In years past, the problem with the H-2B visa was a cap that the government placed on how many could come into the country. Now labor unions and industry representatives are battling over a proposal by the U.S. Department of Labor to mandate that employers pay the guest workers at a higher wage.

In January, the department issued a final rule revising how wages paid to H-2B workers should rise between 50 and 85 percent in an effort to attract American workers to jobs traditionally handled by temporary immigrant employees.

Louisiana industries representing everyone from the restaurant to forestry industries have filed a suit in federal court against the Obama administration over the rule.

The new mandate will have more impact on seafood processing plants than any hurricane or oil spill, said Ewell Smith, executive director of the seafood board.

“This knocks us out,” Smith said. “We’re out of business with this.”

Labor unions see the new rule as a way to boost American jobs at a time when the nation is facing a high unemployment rate.

“Instead of hiring local people with a 9.1 unemployment rate, they’re hiring foreign workers and they pay wages below the average,” said Gonzalo Salvador of the AFL-CIO. “You have workers earning $3 to $4 less an hour.”

Part of the problem, food processors contend, is that U.S. workers don’t want the jobs, which are mostly seasonal, said Mike Voisin of Motivatit Seafood in Houma. Under the current H-2B rules, businesses must advertise the jobs for 30 days before giving them to a visa holder.

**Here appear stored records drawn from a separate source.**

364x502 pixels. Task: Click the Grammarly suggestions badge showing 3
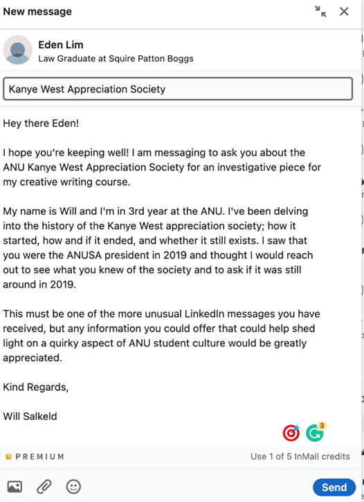[x=322, y=425]
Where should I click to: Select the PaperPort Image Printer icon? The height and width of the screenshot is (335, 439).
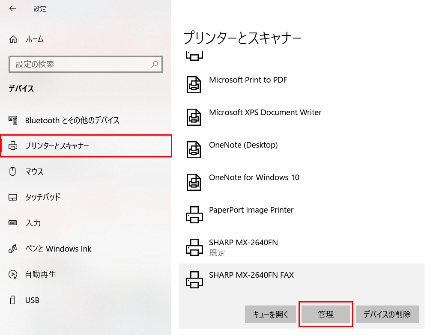pos(195,214)
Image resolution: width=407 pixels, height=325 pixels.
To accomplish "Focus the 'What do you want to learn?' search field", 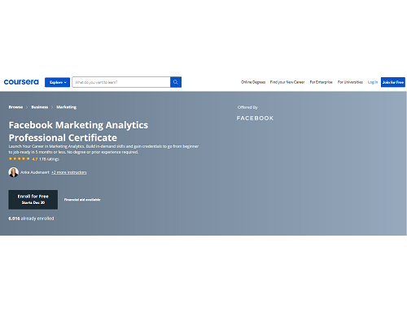I will click(121, 82).
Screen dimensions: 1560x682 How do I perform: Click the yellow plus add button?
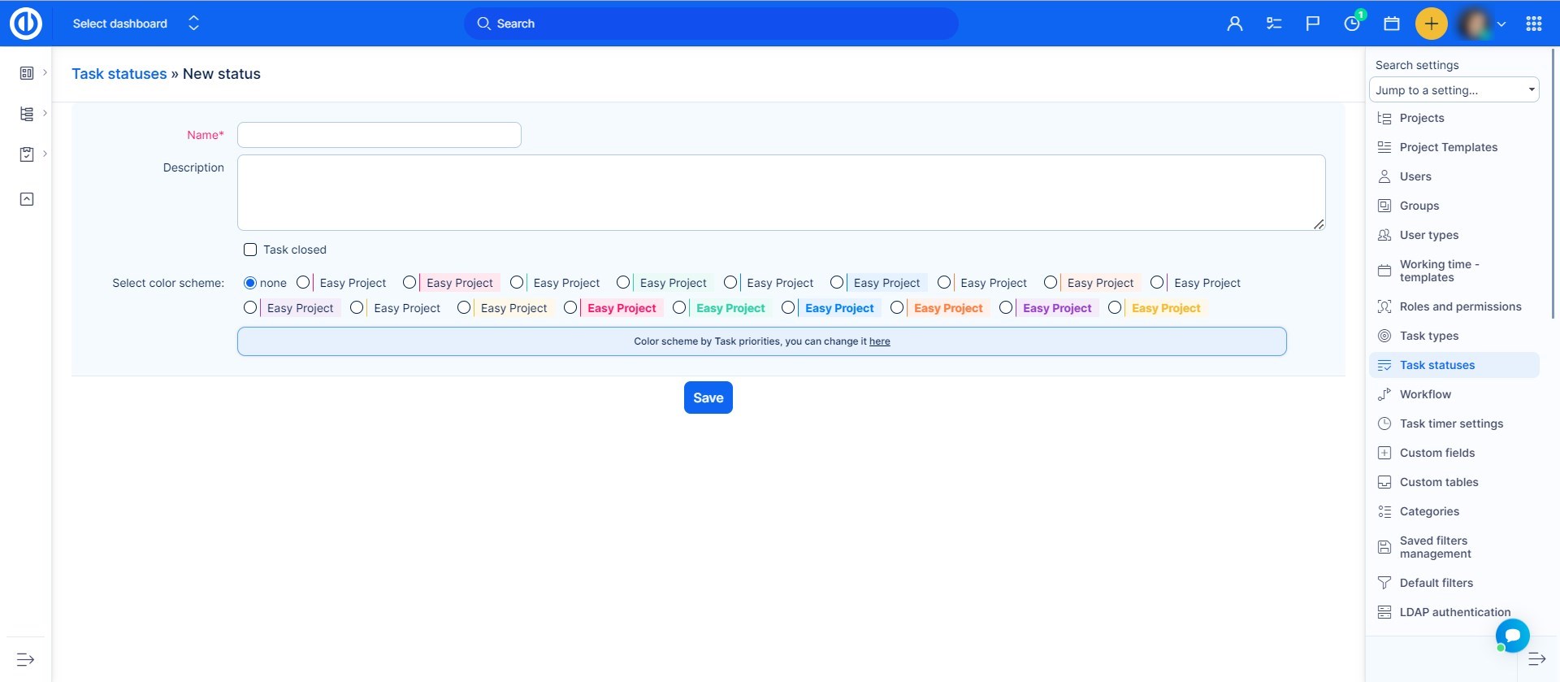click(x=1431, y=24)
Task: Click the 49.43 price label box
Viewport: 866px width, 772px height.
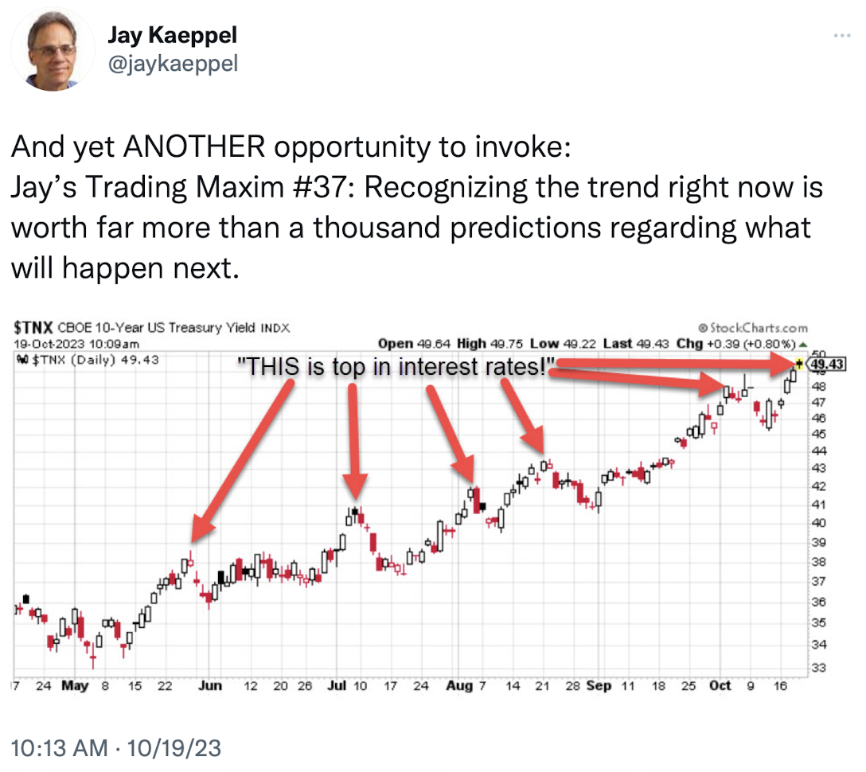Action: pyautogui.click(x=827, y=364)
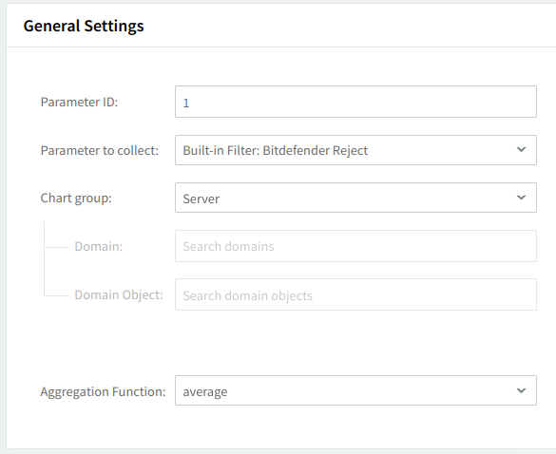Image resolution: width=556 pixels, height=454 pixels.
Task: Click the chevron arrow beside Bitdefender Reject
Action: [521, 149]
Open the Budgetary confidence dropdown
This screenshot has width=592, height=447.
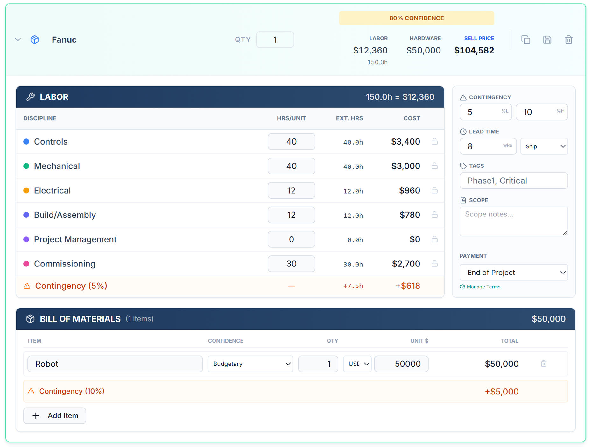pyautogui.click(x=250, y=364)
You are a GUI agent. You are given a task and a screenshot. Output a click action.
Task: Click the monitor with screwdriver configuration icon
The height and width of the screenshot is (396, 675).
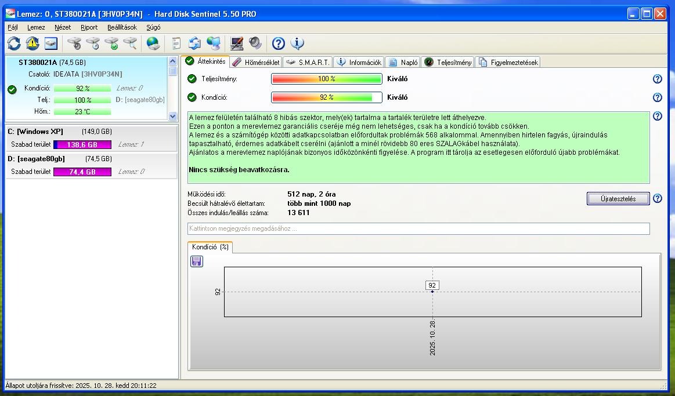click(236, 43)
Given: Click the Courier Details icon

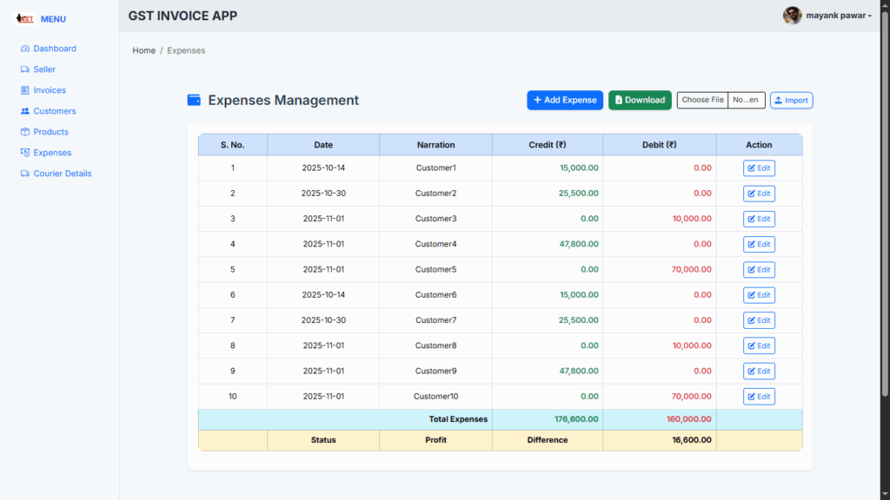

“I would love to hire Americans,” Voisin said. “I love the H-2B workers, they work hard. I want the Americans to do the work.”

The new labor rule prices operations out of business, Voisin said.

“How do you take an 80 or 90 percent wage increase overnight?” Voisin said. “It will just close a lot of small businesses.”

U.S. Rep. Rodney Alexander, R-Quitman, has introduced legislation that would invalidate the new rules by preventing them from going into effect and repealing them if they are enacted.

In Alexander’s district, the forestry industry hires H-2B workers.

“They are not taking jobs,” Alexander said of the guest workers. “They’re filling jobs that others don’t want.”

U.S. Rep. Bill Cassidy, R-Baton Rouge, recently visited Voisin’s operation in Houma and walked away a believer that the rule needs to be blocked.

“It’s a mess,” Cassidy said of the H-2B situation. “The ripple effect is going to impact our state. It’s purely a question of an arbitrary pay scale.”

U.S. Rep. Charles Boustany, R-Lafayette, has been battling H-2B issues since his election because of the impact it has on the sugar industry.

“There are workers that have a certain skill that people locally don’t have and don’t want,” Boustany said. “We’ve got crawfish processors, sugar cane processing, construction jobs and jobs these companies can’t fill and it’s hurt us.”

Advocates for the H-2B program contend that for every H-2B worker employed, another American job is supported. Hitting groups, such as seafood processors, will reverberate through the economy.

“It’s a job killer,” said U.S. Rep. John Fleming, R- Minden, who has a lot of forest industry constituents. “It’s a business killer.”

The rule would require employers to make jobs available to Americans at prevailing wages instead of pay that is near poverty level, said Ana Avendano, of the AFL-CIO.

“It prevents employers from reaching overseas for vulnerable temporary workers rather than providing work for those who so urgently need it here at home,” Avendano said.

A hearing on the matter is scheduled for Wednesday before a federal judge in Alexandria. The rule has been delayed pending the court proceedings.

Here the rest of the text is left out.